Nothing but an exact copy is wanted here: the line with "Siracusa | I" and all the lines that follow it in the entries below.

+++ DATA FOR THE TASK

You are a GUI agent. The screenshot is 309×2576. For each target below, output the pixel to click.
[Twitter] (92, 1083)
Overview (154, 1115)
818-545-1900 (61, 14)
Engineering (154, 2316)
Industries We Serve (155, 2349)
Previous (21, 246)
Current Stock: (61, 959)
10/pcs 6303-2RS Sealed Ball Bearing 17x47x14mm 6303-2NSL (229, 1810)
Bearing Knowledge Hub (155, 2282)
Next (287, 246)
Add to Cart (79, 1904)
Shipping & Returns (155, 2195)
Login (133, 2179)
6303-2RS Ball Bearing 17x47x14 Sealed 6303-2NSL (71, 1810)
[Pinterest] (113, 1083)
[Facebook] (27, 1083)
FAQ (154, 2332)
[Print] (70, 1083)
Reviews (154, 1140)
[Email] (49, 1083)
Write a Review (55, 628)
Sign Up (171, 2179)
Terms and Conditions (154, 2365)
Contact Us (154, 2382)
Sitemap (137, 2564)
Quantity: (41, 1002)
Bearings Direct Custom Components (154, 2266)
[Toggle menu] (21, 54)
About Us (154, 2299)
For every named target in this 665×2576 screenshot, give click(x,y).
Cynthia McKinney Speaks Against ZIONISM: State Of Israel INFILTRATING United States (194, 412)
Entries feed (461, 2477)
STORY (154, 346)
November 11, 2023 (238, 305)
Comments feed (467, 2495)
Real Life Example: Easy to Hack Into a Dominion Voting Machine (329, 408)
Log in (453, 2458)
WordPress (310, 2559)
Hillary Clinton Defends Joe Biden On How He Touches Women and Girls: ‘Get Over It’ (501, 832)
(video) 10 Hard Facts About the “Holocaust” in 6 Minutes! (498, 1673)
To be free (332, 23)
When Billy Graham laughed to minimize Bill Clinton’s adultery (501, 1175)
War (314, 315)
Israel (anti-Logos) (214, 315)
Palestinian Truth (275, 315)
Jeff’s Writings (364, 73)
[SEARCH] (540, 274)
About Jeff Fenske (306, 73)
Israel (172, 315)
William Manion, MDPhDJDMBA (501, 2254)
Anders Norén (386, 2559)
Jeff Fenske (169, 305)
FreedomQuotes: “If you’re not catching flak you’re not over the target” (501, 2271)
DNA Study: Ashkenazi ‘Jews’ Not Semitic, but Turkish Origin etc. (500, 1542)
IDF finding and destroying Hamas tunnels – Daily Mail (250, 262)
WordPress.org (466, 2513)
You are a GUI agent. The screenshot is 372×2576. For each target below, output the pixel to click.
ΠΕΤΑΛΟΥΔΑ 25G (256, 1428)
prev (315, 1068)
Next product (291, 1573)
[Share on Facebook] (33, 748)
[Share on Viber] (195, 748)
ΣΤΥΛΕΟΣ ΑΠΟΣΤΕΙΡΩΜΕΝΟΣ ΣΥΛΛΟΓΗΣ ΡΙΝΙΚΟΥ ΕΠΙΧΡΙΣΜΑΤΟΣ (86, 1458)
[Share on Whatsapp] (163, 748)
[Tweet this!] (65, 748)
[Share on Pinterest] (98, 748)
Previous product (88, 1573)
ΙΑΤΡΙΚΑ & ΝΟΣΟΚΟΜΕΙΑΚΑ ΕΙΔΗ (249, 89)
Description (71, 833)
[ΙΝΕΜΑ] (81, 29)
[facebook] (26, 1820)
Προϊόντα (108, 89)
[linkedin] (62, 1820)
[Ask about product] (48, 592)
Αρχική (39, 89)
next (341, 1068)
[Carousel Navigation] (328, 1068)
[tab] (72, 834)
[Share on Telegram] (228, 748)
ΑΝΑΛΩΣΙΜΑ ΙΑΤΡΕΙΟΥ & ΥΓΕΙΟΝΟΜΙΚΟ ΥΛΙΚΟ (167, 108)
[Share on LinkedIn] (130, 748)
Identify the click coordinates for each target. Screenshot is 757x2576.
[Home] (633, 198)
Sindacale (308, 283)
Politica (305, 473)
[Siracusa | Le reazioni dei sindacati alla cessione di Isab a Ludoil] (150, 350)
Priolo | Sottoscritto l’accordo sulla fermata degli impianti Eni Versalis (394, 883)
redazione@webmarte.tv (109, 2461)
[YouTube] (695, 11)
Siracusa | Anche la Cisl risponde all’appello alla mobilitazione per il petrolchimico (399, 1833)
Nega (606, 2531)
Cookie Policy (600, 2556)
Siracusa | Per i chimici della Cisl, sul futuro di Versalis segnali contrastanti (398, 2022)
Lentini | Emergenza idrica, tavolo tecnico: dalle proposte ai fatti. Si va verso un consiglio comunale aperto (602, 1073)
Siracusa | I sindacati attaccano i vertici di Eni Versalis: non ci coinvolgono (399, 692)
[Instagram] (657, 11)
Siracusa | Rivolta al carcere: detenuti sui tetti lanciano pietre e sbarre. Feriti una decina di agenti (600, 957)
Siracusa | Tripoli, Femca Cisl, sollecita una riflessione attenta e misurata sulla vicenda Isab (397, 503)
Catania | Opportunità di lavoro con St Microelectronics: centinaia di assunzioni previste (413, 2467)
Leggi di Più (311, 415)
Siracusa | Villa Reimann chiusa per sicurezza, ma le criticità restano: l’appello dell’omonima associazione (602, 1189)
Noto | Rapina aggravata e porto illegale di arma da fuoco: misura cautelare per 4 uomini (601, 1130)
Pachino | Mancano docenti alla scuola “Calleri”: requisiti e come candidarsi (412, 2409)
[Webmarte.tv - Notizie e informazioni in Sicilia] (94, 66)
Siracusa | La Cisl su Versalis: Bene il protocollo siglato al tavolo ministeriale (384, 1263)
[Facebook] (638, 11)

++++++

TASK ANSWER:
Siracusa | I sindacati attaccano i vertici di Eni Versalis: non ci coinvolgono (399, 692)
[Instagram] (657, 11)
Siracusa | Rivolta al carcere: detenuti sui tetti lanciano pietre e sbarre. Feriti una decina di agenti (600, 957)
Siracusa | Tripoli, Femca Cisl, sollecita una riflessione attenta e misurata sulla vicenda Isab (397, 503)
Catania | Opportunità di lavoro con St Microelectronics: centinaia di assunzioni previste (413, 2467)
Leggi di Più (311, 415)
Siracusa | Villa Reimann chiusa per sicurezza, ma le criticità restano: l’appello dell’omonima associazione (602, 1189)
Noto | Rapina aggravata e porto illegale di arma da fuoco: misura cautelare per 4 uomini (601, 1130)
Pachino | Mancano docenti alla scuola “Calleri”: requisiti e come candidarsi (412, 2409)
[Webmarte.tv - Notizie e informazioni in Sicilia] (94, 66)
Siracusa | La Cisl su Versalis: Bene il protocollo siglato al tavolo ministeriale (384, 1263)
[Facebook] (638, 11)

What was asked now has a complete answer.